Pick out every line in the data items that contains the word "value" and copy each one.

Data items
_ _ _

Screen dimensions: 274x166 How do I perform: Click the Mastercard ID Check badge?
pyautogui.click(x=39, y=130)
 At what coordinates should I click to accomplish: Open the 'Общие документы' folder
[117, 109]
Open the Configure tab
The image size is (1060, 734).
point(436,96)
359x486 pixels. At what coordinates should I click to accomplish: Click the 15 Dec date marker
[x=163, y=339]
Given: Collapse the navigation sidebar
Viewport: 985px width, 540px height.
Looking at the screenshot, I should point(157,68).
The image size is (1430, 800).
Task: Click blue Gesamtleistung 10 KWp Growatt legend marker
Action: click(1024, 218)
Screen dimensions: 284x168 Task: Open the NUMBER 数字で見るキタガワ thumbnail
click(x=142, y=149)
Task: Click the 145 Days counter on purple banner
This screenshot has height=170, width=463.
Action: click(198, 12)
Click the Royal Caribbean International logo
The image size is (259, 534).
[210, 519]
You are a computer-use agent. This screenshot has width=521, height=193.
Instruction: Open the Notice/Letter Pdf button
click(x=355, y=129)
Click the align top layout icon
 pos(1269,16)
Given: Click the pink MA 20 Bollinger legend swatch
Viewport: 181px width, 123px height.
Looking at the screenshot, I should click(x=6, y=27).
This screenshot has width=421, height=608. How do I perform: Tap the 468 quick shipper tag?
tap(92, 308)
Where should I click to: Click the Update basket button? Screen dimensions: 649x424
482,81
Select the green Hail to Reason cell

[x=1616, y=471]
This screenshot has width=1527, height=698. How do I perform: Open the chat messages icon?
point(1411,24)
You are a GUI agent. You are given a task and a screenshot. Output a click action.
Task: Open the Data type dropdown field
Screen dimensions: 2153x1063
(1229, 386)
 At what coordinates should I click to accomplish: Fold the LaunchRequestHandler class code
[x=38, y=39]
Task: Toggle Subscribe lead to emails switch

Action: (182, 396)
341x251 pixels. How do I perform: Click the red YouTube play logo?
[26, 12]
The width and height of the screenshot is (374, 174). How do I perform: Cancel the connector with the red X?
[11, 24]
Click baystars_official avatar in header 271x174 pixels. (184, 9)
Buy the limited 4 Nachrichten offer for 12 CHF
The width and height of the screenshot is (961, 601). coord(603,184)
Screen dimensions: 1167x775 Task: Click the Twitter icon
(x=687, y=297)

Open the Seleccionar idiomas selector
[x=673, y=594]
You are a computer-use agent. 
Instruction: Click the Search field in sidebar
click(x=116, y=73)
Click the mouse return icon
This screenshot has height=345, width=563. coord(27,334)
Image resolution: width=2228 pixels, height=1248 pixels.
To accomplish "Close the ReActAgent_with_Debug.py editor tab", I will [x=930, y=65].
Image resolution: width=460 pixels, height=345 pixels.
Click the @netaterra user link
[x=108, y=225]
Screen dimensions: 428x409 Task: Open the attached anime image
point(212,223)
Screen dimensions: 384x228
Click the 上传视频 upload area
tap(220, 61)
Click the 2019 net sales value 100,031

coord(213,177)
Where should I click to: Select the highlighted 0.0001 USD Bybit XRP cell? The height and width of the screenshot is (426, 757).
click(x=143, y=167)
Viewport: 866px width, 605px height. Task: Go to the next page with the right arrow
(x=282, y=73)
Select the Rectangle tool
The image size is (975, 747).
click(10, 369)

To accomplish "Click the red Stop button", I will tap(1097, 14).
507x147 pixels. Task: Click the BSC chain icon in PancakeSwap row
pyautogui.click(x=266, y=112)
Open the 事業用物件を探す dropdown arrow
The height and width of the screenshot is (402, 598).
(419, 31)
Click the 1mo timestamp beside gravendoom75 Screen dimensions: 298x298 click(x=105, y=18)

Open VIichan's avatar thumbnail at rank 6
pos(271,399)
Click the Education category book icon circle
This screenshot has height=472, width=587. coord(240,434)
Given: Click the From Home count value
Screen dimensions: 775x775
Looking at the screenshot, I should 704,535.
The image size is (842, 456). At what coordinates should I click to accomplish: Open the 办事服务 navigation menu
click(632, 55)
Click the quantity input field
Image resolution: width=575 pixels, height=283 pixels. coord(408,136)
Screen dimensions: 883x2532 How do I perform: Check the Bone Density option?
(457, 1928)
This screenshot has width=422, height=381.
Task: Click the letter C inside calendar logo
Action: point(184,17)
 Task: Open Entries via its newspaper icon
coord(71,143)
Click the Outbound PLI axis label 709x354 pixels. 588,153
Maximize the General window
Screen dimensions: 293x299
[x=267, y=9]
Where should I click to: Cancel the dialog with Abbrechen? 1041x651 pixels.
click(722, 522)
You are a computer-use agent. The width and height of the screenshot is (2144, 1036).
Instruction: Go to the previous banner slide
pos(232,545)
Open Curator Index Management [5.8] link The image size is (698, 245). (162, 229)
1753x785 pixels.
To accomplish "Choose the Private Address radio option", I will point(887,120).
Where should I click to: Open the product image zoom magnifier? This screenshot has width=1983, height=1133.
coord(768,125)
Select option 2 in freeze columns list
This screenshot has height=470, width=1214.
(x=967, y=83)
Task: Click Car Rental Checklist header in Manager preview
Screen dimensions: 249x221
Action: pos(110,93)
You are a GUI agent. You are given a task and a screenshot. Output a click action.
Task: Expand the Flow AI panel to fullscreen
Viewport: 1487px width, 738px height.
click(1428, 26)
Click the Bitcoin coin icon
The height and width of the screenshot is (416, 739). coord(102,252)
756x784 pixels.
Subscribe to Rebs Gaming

_ _ _

Answer to the task =
Click the 2019 net sales value 100,031
Given: Click the From Home count value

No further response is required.